## What you need to do
Filter the listing so that only lines with the word "computer" remain.

*-*-*

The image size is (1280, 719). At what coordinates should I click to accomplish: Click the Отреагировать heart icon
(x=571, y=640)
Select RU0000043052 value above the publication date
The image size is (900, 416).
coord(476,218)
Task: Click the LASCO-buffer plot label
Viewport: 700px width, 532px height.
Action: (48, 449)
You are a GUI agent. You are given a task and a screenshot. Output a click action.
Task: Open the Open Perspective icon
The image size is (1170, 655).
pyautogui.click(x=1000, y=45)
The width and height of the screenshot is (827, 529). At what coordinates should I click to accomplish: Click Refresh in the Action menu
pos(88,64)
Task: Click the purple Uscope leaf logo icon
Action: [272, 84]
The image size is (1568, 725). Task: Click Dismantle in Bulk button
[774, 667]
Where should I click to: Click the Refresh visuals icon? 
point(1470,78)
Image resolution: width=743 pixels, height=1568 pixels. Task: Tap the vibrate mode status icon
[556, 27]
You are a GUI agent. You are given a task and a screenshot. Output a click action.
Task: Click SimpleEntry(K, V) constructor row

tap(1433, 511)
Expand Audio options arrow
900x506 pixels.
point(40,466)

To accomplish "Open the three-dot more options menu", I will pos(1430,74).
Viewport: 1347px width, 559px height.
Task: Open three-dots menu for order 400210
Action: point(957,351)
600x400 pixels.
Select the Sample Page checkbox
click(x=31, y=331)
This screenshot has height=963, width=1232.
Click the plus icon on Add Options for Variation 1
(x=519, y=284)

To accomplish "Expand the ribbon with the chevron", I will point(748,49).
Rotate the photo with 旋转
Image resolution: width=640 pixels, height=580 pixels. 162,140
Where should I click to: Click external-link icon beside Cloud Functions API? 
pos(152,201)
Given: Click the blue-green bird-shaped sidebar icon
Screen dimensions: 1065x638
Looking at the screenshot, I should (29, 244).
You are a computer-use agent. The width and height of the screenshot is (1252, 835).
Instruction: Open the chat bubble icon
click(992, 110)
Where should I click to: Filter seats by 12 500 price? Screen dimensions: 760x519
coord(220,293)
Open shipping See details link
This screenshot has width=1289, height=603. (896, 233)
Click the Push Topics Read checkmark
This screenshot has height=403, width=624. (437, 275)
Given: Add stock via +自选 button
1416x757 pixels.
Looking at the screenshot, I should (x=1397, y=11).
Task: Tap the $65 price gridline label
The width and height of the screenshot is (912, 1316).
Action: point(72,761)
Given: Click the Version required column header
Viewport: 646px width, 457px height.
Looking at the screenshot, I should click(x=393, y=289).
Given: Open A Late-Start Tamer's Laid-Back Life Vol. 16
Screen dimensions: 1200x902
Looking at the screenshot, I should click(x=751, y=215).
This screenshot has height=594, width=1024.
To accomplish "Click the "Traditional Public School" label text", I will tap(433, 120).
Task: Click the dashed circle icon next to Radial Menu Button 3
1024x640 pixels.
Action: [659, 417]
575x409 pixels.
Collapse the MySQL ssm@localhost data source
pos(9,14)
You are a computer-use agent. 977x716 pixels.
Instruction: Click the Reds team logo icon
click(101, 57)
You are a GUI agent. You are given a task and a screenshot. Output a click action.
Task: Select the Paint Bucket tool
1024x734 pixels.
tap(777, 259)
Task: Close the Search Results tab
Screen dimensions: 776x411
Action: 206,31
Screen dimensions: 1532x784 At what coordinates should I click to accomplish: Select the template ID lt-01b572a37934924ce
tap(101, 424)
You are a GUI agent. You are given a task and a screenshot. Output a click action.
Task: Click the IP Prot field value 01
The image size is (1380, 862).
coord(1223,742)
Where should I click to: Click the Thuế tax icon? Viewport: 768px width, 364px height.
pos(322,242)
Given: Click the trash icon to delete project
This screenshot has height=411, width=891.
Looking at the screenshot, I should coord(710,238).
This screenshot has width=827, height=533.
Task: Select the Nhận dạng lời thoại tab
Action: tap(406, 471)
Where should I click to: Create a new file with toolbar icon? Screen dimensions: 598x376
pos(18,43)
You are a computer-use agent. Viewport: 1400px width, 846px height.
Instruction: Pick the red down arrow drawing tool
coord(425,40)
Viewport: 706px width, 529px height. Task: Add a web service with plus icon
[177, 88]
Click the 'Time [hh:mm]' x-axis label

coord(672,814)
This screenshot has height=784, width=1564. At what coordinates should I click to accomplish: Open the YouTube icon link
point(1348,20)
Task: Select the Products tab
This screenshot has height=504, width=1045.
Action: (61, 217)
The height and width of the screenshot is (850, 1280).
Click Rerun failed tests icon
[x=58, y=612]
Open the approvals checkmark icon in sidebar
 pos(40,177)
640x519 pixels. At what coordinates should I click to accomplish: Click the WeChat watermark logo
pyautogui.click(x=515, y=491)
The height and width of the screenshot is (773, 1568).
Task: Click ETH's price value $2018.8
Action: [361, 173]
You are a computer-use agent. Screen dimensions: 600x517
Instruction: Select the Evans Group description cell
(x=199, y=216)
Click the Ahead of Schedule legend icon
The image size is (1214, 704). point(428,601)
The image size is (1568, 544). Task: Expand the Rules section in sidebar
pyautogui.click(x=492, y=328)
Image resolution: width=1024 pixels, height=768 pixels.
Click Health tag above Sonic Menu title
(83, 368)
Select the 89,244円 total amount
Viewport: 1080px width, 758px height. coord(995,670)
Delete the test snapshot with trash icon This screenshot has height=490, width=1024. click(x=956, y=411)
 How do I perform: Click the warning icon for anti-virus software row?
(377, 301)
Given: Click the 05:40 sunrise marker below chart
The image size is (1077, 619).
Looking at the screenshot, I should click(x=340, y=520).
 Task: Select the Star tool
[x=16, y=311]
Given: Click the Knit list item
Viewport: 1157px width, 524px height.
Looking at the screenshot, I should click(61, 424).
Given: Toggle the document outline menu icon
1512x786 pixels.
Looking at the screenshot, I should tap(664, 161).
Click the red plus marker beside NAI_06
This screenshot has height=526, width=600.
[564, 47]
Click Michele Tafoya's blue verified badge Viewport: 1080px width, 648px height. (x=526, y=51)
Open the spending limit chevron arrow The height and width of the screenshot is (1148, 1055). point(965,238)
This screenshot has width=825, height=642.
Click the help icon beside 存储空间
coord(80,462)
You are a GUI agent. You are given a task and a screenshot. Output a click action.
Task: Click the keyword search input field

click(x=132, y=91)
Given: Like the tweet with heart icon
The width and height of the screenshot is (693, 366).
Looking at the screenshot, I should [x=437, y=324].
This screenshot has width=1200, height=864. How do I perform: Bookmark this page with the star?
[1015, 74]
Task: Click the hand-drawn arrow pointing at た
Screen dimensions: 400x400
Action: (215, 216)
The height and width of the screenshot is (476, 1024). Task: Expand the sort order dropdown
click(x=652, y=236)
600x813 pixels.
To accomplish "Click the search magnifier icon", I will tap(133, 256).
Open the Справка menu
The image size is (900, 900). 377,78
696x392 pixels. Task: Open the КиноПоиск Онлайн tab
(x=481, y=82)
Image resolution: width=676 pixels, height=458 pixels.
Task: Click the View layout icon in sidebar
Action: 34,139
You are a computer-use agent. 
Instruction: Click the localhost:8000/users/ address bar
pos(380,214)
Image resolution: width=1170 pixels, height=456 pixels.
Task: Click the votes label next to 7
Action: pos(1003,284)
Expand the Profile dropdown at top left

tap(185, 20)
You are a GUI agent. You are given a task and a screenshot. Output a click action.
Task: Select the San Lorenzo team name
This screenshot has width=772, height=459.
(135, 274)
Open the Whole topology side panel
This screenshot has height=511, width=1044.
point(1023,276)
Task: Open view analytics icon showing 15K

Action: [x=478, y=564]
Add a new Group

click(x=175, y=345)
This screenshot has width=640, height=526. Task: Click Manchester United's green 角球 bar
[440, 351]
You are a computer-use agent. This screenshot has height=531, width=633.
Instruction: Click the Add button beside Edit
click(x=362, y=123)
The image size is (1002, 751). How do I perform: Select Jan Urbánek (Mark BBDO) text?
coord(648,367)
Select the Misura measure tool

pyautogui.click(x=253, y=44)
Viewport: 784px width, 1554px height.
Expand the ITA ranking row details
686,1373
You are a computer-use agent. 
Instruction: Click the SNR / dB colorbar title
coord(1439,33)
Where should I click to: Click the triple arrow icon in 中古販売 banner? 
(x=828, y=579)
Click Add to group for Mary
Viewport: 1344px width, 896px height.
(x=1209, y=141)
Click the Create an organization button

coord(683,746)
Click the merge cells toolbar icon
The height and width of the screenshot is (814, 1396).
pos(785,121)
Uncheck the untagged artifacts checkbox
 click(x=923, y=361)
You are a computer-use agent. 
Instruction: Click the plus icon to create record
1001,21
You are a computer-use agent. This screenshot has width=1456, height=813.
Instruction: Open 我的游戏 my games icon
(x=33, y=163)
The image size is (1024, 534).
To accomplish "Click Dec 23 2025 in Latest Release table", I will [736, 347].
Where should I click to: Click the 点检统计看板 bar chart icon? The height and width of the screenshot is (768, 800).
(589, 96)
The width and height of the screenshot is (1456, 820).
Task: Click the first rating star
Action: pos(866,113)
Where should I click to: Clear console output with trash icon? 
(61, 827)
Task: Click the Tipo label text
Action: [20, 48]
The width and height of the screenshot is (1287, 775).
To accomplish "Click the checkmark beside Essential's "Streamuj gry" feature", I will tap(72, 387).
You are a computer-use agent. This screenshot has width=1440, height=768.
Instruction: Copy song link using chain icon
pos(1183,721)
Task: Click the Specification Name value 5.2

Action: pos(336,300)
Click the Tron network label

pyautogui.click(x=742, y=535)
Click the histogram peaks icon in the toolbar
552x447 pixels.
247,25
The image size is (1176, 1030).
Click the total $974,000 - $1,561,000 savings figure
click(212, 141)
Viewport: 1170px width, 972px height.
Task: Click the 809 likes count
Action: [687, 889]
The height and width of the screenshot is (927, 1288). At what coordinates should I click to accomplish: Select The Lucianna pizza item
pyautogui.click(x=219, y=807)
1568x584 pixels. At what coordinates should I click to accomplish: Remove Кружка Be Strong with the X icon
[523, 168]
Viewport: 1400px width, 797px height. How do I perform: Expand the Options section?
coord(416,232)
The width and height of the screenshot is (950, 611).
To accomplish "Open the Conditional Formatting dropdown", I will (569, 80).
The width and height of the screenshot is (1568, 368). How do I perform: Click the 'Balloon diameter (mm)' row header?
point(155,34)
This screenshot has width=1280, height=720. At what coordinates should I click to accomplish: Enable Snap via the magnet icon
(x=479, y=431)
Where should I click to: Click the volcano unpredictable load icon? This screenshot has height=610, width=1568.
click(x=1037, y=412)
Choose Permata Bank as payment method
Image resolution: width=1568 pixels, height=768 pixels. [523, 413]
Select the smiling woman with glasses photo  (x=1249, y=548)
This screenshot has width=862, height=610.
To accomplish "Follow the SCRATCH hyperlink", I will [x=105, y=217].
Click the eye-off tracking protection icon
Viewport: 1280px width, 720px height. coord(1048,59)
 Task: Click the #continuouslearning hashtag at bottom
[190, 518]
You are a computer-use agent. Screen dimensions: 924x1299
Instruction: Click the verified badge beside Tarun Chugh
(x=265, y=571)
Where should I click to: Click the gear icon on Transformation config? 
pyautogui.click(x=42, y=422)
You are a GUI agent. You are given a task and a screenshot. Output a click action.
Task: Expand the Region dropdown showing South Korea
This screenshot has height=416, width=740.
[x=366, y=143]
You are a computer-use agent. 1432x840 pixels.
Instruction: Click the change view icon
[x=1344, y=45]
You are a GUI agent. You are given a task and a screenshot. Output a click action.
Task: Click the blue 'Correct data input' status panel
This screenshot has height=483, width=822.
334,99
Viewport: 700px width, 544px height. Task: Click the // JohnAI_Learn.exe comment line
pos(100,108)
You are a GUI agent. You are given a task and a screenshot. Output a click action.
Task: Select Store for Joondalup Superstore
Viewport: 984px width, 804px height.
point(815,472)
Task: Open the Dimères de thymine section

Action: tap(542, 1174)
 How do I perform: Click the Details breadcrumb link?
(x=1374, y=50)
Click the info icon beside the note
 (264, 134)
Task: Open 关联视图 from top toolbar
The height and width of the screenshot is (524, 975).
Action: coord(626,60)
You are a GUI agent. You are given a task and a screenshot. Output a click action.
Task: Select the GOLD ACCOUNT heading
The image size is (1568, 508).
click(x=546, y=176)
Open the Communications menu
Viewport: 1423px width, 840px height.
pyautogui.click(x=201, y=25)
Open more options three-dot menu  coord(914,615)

*-*-*

## Answer to this exercise
You are a computer-use agent. The width and height of the screenshot is (1252, 835).
You are a computer-use agent. 977x716 pixels.
You are a computer-use agent. Viewport: 1400px width, 846px height.
You are a computer-use agent. Screen dimensions: 600x517
You are a computer-use agent. 
You are a computer-use agent. This screenshot has height=531, width=633.
You are a computer-use agent. 
You are a computer-use agent. 
You are a computer-use agent. This screenshot has width=1456, height=813.
You are a computer-use agent. This screenshot has width=1440, height=768.
You are a computer-use agent. Screen dimensions: 924x1299
You are a computer-use agent. 1432x840 pixels.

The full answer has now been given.